Tim Mulroney (Equity Analyst)

Great. And then just one last quick one on the capital allocation. Steve, I think you noticed or noted there's flexibility there, whether it's on dividends, buybacks, it's given where the share price is today, the M and A opportunities ahead, maybe a bit more granularity on how you're sort of prioritizing some of the opportunities given that the balance sheet is getting to a pretty flexible level. Thanks and I'll pass along.

Steve Burdick (Chief Financial Officer)

Yeah, so I would say that as we look at our different opportunities to grow through acquisitions, you know, we do look at the totality of our balance sheet and our leverage and you know, the liquidity we have available through, you know, multiple sources of capital, you know, borrowing from banks or others. You know, you mentioned equity. We, we've never used our, our equity but that, to, to do any acquisitions. But that doesn't mean that it's off the table either. So, you know, I think our, between our, our balance sheet and, and equity that we have, you know, in our shares, I think we, you know, we have the opportunity to really invest in the growth areas that we think are going to have the most value for the company and our shareholders over the next couple years. Thanks very much.

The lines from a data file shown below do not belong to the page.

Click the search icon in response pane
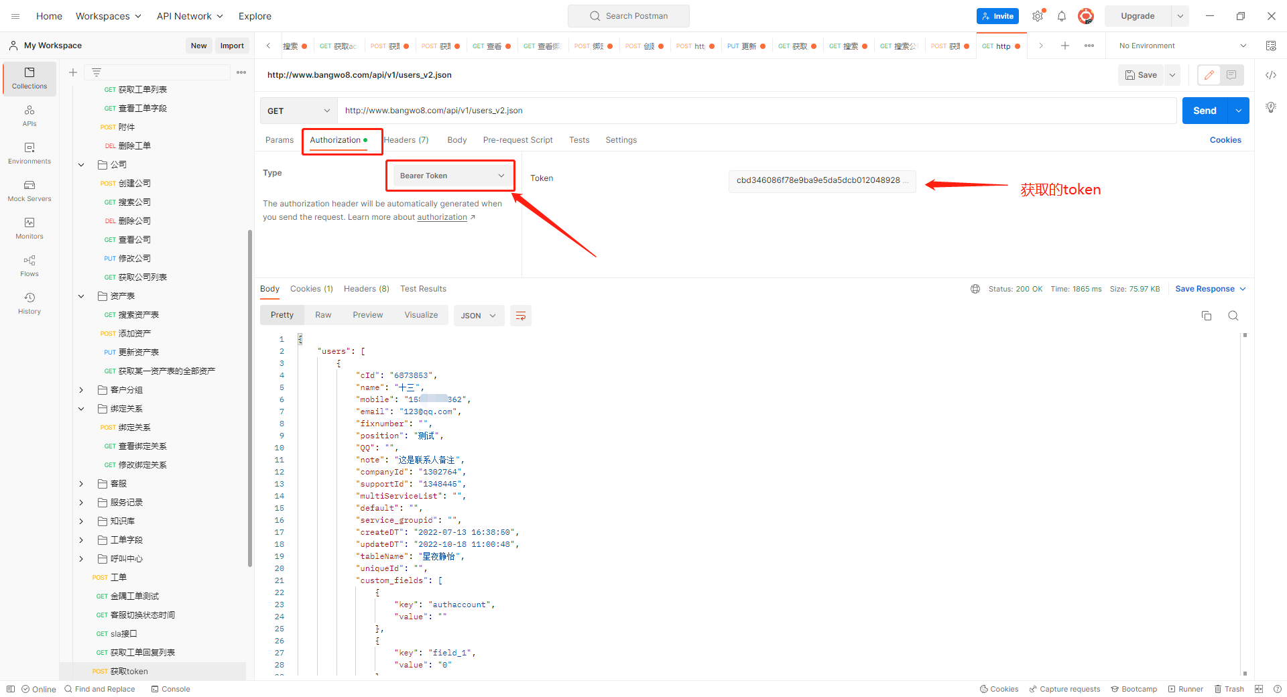This screenshot has height=697, width=1287. click(x=1233, y=316)
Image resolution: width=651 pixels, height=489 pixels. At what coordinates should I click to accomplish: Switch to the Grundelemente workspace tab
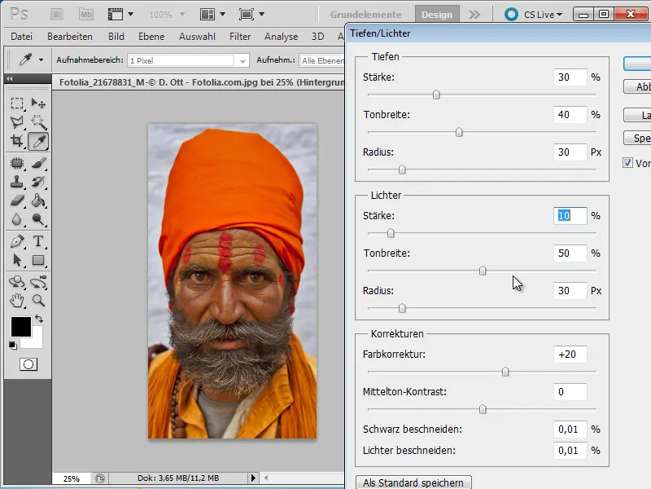click(365, 14)
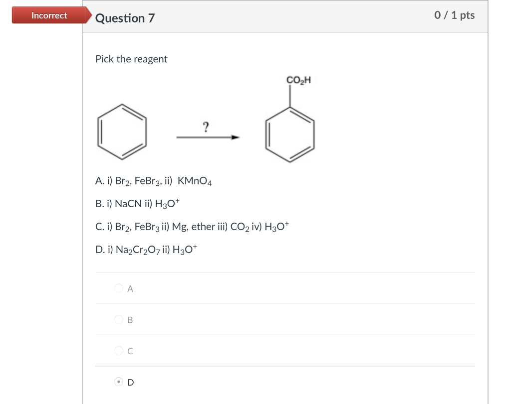Select radio button C
The height and width of the screenshot is (404, 511).
(x=119, y=351)
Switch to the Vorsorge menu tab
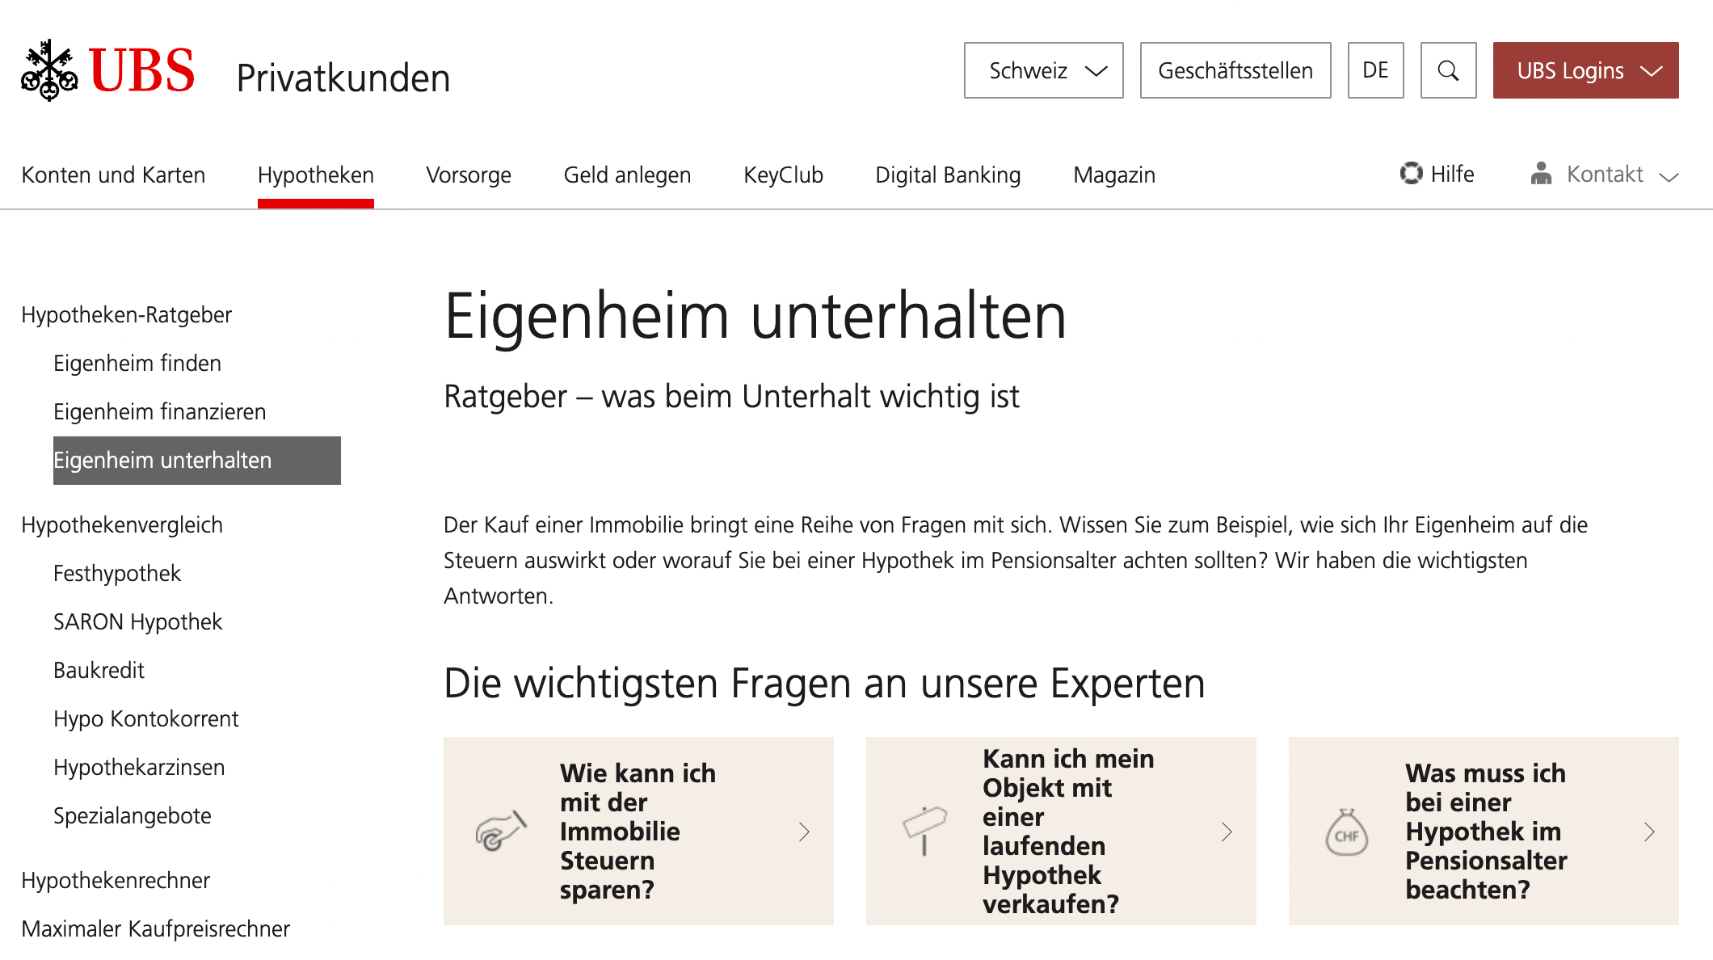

Sangeeta Jain (Equity Analyst)

Our next question comes from the line of Sangeeta Jain with KeyBank. Please proceed with your question. Thank you for taking my question for. So can I ask one on the cash flow strength and now that the business has kind of recalibrated post usaid, maybe if you can help us understand how much further room you think you have on DSO reductions to keep up this cash flow strength.

Steve Burdick (Chief Financial Officer)

Yeah, I think as we continue to make improvements in our system, as we continue to really enhance how we, you know, go to market and with, with our clients, I think you've seen over the last, you know, you can go back 10 years, but you go back, you know, four or five years, you've seen a continual improvement in our DSO year over year. And you know, now our DSO is hovering in the, in the mid-50s. I think we have the ability to, you know, take that down to, you know, closer to 50 days. And I will tell you that our goal is to, you know, continue to see that improvement. I think, you know, one thing to understand that as we talked about prior, as you know, our fixed price contracts not only provide us higher margins, but they also provide us a lower DSO in our working capital. So I think as we continue that mix in our projects towards more fixed price work, I think we'll have the ability to also bring our DSO down over the next couple years.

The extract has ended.